Currently, economic growth is 0.5%, based on the latest available figure for the third quarter. The full year number has yet to be released, although forecasts vary between 1.2% and 1.5%. In 2024, GDP gained 0.5%.
A comparison of interest rates across several key economies against South Africa's rate.
Image: Iress
Stephen Whitcombe, MD of property group FIRZT Realty, noted that there is growing consensus among economists that further interest rate decreases are likely during the course of 2026, provided that global monetary conditions remain supportive.
“Most are predicting that rates will come down by 100 to 150 basis points over the next 12 months and as we know, even modest cuts can have a meaningful impact on the property market,” said Whitcombe.
“Lower interest rates improve affordability, increase buyers’ borrowing capacity and boost confidence, particularly among first-time buyers and upgraders.”
Jobs dilemma
Seef added that the “overwhelming challenge for the country remains unemployment; to combat this, we need 4% to 5% growth for a decade”

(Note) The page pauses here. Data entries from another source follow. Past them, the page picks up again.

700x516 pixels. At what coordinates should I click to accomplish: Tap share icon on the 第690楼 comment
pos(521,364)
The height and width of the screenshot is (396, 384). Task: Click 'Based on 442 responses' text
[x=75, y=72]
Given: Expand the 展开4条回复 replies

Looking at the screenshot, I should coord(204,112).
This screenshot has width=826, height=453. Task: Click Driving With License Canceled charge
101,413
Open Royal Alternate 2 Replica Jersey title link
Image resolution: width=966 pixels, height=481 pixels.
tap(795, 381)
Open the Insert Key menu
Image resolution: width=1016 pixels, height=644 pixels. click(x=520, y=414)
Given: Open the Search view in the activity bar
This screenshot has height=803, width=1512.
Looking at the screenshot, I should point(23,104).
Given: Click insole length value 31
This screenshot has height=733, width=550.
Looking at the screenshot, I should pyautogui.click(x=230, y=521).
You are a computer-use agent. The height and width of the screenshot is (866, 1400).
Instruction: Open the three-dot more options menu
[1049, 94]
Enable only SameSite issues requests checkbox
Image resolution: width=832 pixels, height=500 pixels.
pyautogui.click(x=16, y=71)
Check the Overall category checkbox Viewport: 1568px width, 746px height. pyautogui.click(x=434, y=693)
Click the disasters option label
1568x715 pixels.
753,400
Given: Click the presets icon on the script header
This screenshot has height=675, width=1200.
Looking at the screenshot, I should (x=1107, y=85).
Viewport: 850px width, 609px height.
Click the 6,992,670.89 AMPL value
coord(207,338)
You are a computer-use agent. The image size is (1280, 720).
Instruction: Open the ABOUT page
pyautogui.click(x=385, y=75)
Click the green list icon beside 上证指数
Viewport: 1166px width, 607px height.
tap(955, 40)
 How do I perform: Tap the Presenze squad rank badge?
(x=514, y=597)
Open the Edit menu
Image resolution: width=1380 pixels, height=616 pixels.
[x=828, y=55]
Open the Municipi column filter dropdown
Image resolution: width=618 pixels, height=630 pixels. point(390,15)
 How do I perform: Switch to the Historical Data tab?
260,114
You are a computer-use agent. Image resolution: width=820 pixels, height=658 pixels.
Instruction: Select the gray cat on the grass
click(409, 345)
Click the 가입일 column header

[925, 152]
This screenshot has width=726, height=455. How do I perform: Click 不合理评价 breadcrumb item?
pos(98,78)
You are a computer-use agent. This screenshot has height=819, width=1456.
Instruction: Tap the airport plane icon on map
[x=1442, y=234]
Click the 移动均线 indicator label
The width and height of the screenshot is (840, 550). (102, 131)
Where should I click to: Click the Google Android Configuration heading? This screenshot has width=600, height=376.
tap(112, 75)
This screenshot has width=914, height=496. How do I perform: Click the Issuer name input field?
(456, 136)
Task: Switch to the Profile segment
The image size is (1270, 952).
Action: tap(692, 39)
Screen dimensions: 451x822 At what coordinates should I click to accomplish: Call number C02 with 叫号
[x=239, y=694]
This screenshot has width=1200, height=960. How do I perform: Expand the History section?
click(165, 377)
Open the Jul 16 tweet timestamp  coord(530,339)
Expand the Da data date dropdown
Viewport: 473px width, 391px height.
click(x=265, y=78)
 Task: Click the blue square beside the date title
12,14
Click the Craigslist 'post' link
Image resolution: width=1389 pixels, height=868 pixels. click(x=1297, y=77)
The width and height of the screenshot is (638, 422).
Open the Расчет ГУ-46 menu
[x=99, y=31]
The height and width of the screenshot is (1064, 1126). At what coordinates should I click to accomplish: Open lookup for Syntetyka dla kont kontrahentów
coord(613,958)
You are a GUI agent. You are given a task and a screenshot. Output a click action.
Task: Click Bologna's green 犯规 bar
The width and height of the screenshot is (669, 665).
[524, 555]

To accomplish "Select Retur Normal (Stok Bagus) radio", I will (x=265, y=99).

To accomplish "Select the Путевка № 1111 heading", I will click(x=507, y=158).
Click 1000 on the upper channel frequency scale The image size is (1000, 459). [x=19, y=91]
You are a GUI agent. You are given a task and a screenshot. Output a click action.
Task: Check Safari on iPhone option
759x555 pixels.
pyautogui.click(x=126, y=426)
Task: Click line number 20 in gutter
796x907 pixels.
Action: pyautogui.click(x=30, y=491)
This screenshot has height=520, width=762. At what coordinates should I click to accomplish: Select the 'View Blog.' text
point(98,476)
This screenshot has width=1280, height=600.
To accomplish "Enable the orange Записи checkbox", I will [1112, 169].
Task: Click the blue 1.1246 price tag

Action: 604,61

The real estate agency said “we must move beyond talking and take the decisive action needed to bring the cost of debt down, free up disposable income and unlock investment and growth in the economy as illustrated in 2021”.
Bishop has indicated that GDP growth of at least 3% is needed for meaningful job growth. IOL’s calculations based on available Statistics South Africa data shows that almost 25,000 jobs were lost last year.